Context

This post gives a brief overview of two Counter Factual Regret (CFR) algorithms, shows their implementation in Rust, and compares their performance. The code is heavily based on Marc Lanctot’s thesis, Ziad SALLOUM’s post, and Max Chiswick’s AI Poker Tutorial. They will provide an introduction to some of the concepts mentioned in this post like information states.

All the code for this post can be found on Github.

I have implemented both vanilla CFR and CFR with chance sampling (CFRCS). Both algorithms have been evaluated on Kuhn Poker and Bluff (liar’s dice).

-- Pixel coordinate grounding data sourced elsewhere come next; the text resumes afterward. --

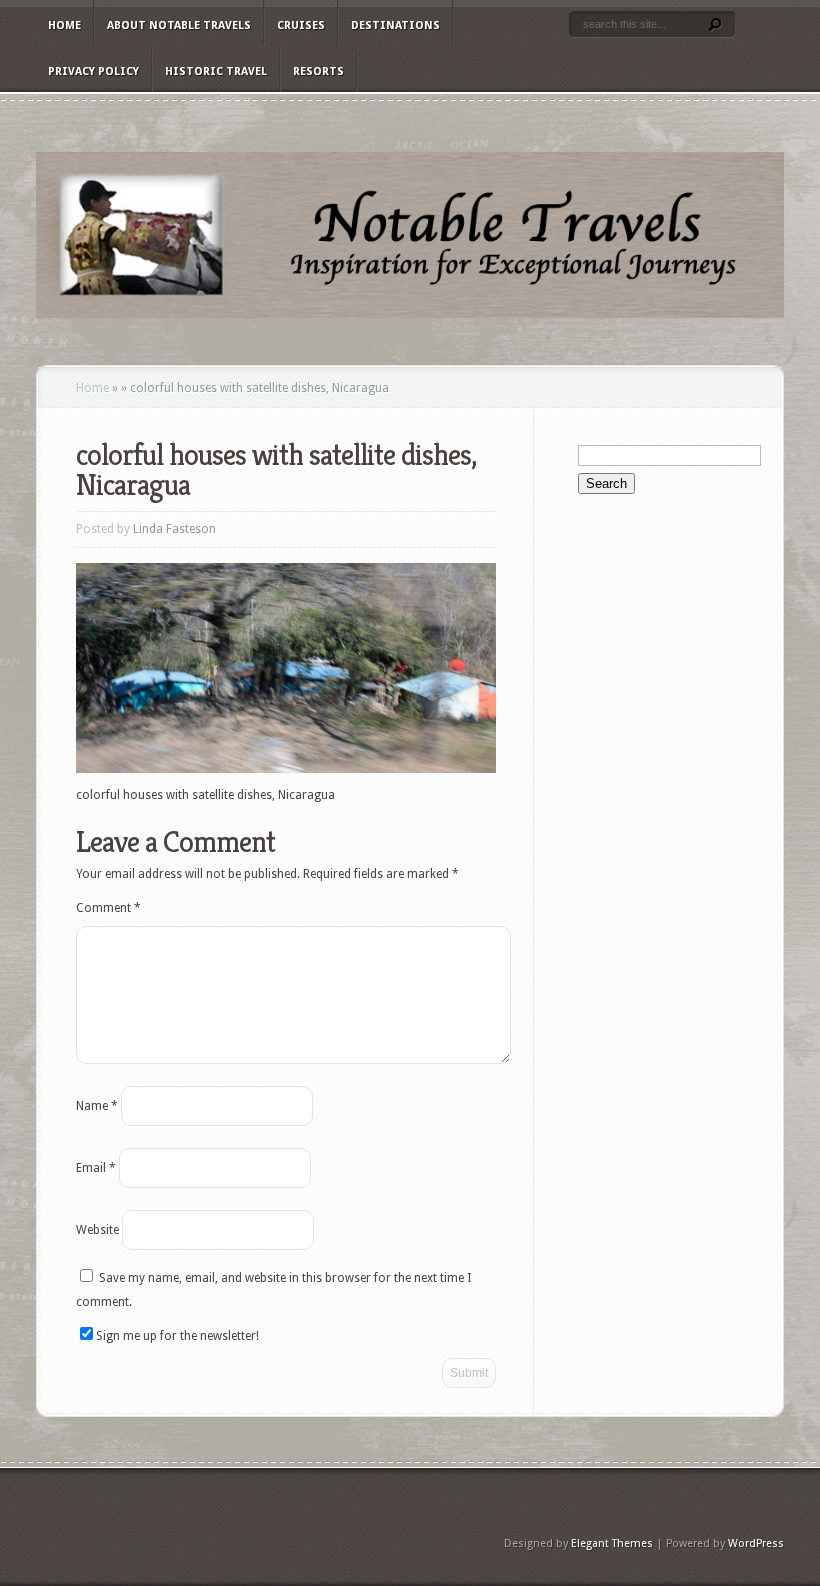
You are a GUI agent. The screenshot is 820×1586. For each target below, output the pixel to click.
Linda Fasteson (174, 529)
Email (96, 1168)
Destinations (395, 25)
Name (97, 1106)
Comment (108, 908)
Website (97, 1230)
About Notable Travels (179, 25)
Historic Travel (216, 71)
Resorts (318, 71)
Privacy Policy (93, 71)
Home (64, 25)
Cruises (301, 25)
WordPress (756, 1543)
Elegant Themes (612, 1543)
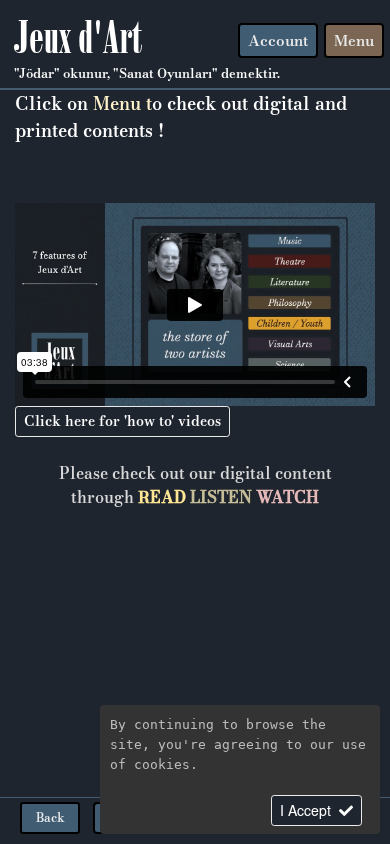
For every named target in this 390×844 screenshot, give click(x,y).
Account (278, 40)
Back (50, 817)
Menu (354, 40)
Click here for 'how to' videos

Overall, for larger games, CFRCS converges to a more optimal strategy faster than CFR.

CFR algorithm

The CFR algorithm is taken from section 2.2.2 of Marc Lanctot’s thesis:

As someone without an academic background in the subject, this made little sense to me. I understood the high-level concept for CFR – choose an action that minimizes regret. But I didn’t understand the details of how to actually implement it. After doing my own implementation, here a line-by-line breakdown:

CFR lines 1-4 Initialize all nodes with 0 regrets, 0 cumulative probability, and if a move probability needs to be sampled, use a uniform probability over all possible actions.

CFR line 5 This sections begins the actual CFR function that will be called recursively. It has the following parameters:

\(h\): the gamestate, for example in Kuhn Poker it includes the cards that have been dealt and the betting history
\(i\): the update player (the player we’re calculating the CFR for)
\(t\): the depth of the algorithm – in my implementation, we don’t need to track this variable as the gamestate (\(h\)) contains all of the information we need to track istates
\(\pi_1\): the probability of player 1 reaching the current gamestate given their play policy
\(\pi_2\): the same as above but for player 2

fn vcfr<T: GameState, N: NodeStore<CFRNode>>(
    &mut self,
    ns: &mut N,
    gs: &T,
    update_player: Player,
    depth: usize,
    reach0: f64,
    reach1: f64,
    chance_reach: f64,
    mut phase: CFRPhase,
) -> f64 {

CFR line 6-12 These lines outline 2 special cases for our CFR function.

If the gamestate represents a state where the game is over (i.e. is terminal) return the utility for the update player. In Kuhn Poker, this would be the number of chips won (a positive number) or lost (a negative number).

The second if-statement is for when gamstate is a chance node – where random action like rolling dice or dealing cards determines what happens instead of player actions. Here we update the reach probability for the acting player (\(\pi_1'\)) as the current reach probability (\(\pi_1\)) times the chance of achieving the random outcome on this gamestate (\(\sigma_c(h,a)\)).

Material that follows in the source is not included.